Ce roman d’anticipation m’a séduit. D’abord parce que je continue de découvrir cet auteur avec beaucoup de plaisir et aussi parce que les critiques récurrentes sur la société vont dans ma propre vision des choses…
Ceci dit, je rapprocherai ce roman des Thanatonautes de Bernard Werber, dans la conception du transfert des âmes et la quête sous-jacente de l’immortalité. C’est une référence qui m’est venu en écho pendant la lecture et je trouvais la comparaison intéressante.
Concernant le roman en soi, j’ai assez rapidement et facilement fait le lien entre Cyrian et Léonie, l’histoire était pour moi cousue de fil blanc, surtout lorsque l’imaginaire peut se raccrocher à d’autres livres ou films sur le même thème (L’Aventure Intérieure, pour ne citer que lui…).
En revanche, j’ai été incapable de faire le lien avec Edmé, ce qui fait que j’ai poursuivi ma lecture ne serait-ce que pour voir où le trio se croisait.
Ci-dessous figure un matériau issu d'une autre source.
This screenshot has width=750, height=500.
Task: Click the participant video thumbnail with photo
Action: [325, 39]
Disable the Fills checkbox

Et bien m’en a pris. Mais je ne vous en dirai pas plus… (ouh que je suis méchant).

Sinon, cette histoire recouvre tous les thèmes chers à Bordage et que les autres critiques ont pu aborder : la sexualité, l’amour, la société, les relations humaines, l’emprisonnement…
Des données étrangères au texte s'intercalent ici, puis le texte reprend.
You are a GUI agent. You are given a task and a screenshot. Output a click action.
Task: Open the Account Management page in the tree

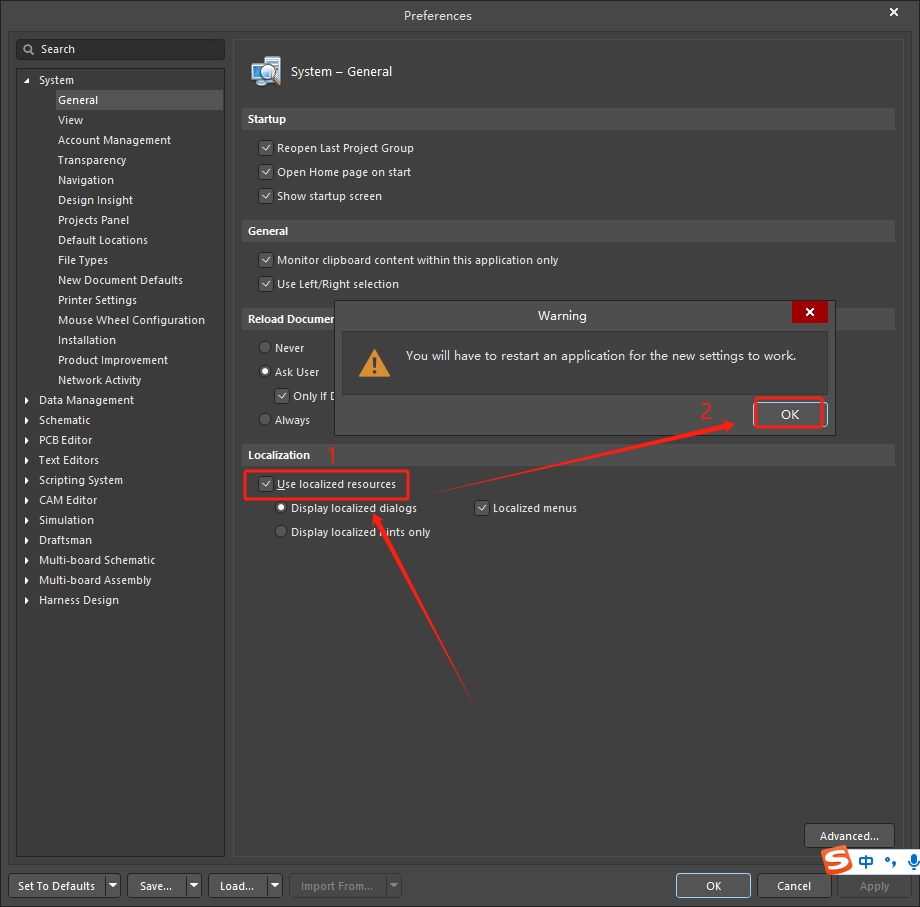click(114, 140)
Au final, c’est un roman qui m’a fait voyager et que je conseille, juste pour le plaisir de se découvrir tels que nous sommes : des êtres humains.

Ne manquez pas l'interview exclusive que Pierre Bordage nous a accordée.

Du même auteur : L'évangile du serpent, Les derniers hommes, Abzalon, Orchéron, Les guerriers du silence, Le feu de Dieu, Les fables de l'Humpur

Par Cœur de chene

Extrait :

Elle avait obtenue le rendez-vous.
Elle se demande, lorsqu’elle arrive à l’adresse indiquée, si elle ne s’est pas trompée : l’aspect lugubre du quartier et le délabrement du bâtiment n’ont rien de médical, rien de rassurant. Elle finit par pousser la porte. Les deux techniciens, lunettes, blouses blanches, l’accueillent avec des sourires professionnels, les hiboux. Leur jeunesse l’étonne. Ils la questionnent un long moment, voulant s’assurer que rien ne l’empêchera d’être présente au second rendez-vous fixé quatre jours plus tard, à 15 heures précises.
« La précision fait partie du protocole, vous comprenez ? »
Elle acquiesce avec une application d’écolière passant un oral. Ils lui ordonnent de s’allonger sur un lit, plutôt un cercueil métallique qu’un lit, non, pas besoin de vous déshabiller, ils lui posent sur la tête une sorte de casque vibrant et criblé de points lumineux, lui injectent une solution pour la détendre, puis, tandis qu’elle sombre dans une torpeur rêveuse, ils lui font une deuxième piqûre. Elle ne ressent rien de particulier, l’impression, peut-être, d’être traversé par une vague dont elle perçoit toujours l’écume. Les effets du sédatif s’estompent, elle peut se lever. Les techniciens lui recommandent de ne parler de l’expérience à personne : une guerre sans merci est déclarée entre les laboratoires pharmaceutiques, on travaille dans le plus grand secret, presque dans la clandestinité, raison pour laquelle on a choisi de s’installer dans des bâtiments frappés d’alignement. A personne, hein, sauf à quelqu’un qui, comme elle, consentirait à jouer les cobayes – elle recevra dix pour cent de mille cinq cent euros pour chaque candidat venant de sa part.